A few years back Ariel Sharon got his hand slapped for saying Israel was not Czechoslovakia. That is, he was accusing the West of possibly abandoning Israel to appease the Arabs as they had abandoned the Czechs in 1938 to appease Hitler. Sharon was warning the West that Israel will not commit suicide for the convenience of other powers as the Czechs did.
That’s where we are now. If we want to avoid open conflict between Israel and Iran we have to deal with Israel’s justified fear and convince them that they can be protected in some other way. That is not easy. We could not convince France that we would protect them and they felt it necessary to build their own nuclear deterrent. We did convince South Korea, Japan, and Taiwan.

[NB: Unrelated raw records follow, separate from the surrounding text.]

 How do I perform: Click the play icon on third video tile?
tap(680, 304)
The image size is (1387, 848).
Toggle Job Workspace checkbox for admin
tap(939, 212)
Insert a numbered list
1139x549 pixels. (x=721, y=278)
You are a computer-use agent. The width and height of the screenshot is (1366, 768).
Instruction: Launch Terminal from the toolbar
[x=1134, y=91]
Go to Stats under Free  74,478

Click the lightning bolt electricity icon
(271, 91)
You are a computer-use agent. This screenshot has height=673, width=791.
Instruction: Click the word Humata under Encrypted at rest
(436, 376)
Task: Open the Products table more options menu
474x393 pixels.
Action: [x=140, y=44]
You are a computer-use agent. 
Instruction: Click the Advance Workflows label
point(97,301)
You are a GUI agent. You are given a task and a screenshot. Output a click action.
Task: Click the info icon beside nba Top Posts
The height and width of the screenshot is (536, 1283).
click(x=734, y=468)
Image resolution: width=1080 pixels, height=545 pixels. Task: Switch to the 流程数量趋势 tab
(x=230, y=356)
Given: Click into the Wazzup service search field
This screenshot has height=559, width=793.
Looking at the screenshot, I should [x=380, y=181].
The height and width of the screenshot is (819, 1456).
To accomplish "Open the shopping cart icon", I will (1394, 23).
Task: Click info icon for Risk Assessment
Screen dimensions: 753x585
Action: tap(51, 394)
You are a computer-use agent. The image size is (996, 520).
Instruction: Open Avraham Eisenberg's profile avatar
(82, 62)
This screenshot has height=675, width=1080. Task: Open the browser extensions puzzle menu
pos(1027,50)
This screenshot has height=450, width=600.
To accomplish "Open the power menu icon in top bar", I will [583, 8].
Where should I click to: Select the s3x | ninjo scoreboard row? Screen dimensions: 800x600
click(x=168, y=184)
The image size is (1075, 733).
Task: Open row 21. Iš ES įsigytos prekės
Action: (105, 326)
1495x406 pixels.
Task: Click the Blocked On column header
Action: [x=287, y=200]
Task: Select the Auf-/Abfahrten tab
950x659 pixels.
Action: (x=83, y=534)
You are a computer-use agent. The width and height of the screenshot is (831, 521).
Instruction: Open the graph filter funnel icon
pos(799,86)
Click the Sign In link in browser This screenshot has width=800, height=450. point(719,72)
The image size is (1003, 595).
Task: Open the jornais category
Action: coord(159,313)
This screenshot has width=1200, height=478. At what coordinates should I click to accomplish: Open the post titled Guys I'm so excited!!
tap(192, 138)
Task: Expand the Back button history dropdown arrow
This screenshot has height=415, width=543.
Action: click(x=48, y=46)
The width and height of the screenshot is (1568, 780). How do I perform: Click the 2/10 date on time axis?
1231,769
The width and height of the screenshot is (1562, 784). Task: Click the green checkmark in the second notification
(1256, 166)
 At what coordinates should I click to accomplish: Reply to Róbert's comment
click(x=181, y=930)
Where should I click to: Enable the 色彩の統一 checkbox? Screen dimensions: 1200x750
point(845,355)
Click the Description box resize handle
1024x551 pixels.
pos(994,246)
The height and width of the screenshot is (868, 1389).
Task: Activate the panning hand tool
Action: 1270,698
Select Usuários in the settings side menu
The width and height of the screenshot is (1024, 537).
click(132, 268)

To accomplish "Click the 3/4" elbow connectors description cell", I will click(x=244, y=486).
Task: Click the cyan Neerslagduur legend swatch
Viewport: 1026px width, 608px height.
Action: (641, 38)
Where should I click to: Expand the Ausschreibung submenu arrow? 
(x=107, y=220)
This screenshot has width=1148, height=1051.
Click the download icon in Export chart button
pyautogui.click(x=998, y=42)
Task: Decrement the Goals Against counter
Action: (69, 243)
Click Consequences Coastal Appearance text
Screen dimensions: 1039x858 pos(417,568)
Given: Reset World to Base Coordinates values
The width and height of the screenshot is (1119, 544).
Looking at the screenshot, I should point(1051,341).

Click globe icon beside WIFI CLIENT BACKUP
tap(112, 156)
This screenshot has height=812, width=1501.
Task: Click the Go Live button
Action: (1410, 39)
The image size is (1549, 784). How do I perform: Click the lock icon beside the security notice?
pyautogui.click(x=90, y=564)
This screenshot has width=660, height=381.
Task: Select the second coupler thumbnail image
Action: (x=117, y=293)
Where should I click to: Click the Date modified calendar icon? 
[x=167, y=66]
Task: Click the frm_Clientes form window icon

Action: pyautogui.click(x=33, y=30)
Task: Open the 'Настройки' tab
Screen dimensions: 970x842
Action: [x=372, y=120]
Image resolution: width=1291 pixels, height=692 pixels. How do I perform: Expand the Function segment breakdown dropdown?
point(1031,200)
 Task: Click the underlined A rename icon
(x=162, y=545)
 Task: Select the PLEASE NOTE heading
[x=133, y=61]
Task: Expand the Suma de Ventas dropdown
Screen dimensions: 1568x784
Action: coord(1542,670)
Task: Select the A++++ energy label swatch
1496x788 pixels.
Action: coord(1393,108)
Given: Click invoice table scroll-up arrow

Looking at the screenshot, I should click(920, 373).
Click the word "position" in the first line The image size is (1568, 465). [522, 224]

We don’t have a good option. Either we
1) Get involved directly as Israel’s protector in a new way and head off this war even though this will drag us deeper into the Israeli–Palestinian conflict. Explore ideas like an explicit guarantee of massive nuclear retaliation that not even Iran could imagine surviving, or a formal alliance with the Navy stationed nearby as we do for Taiwan.
2) Attack Iran ourselves which will destablize the world in serious and unpredictable ways and may end up forcing us into option #1 above anyway down the road
3) Do nothing and let Israel and Iran go at it, supporting Israel later against the worst of the world’s reaction, knowing it will probably spill over onto us at home and in Iraq
4) Restrain Israel and wager their extermination against our needs for oil and stability
5) If Israel can’t be restrained, turn on her, join the world in condemnation, sanctions, and the eventual destruction of the Jewish state. Blame all opposition in the US on the Jewish lobby and spin it as “You’re either for America or for Israel.” It would be very popular overseas, in the short run at least.
My crystal ball tells me that Bush or McCain will go for #2 or #3 and Obama will go for #4 or even #5 if circumstances turn really ugly. My own inclination is to explore #1, which is very complex I admit, but I see no evidence that anyone in power is thinking along those lines.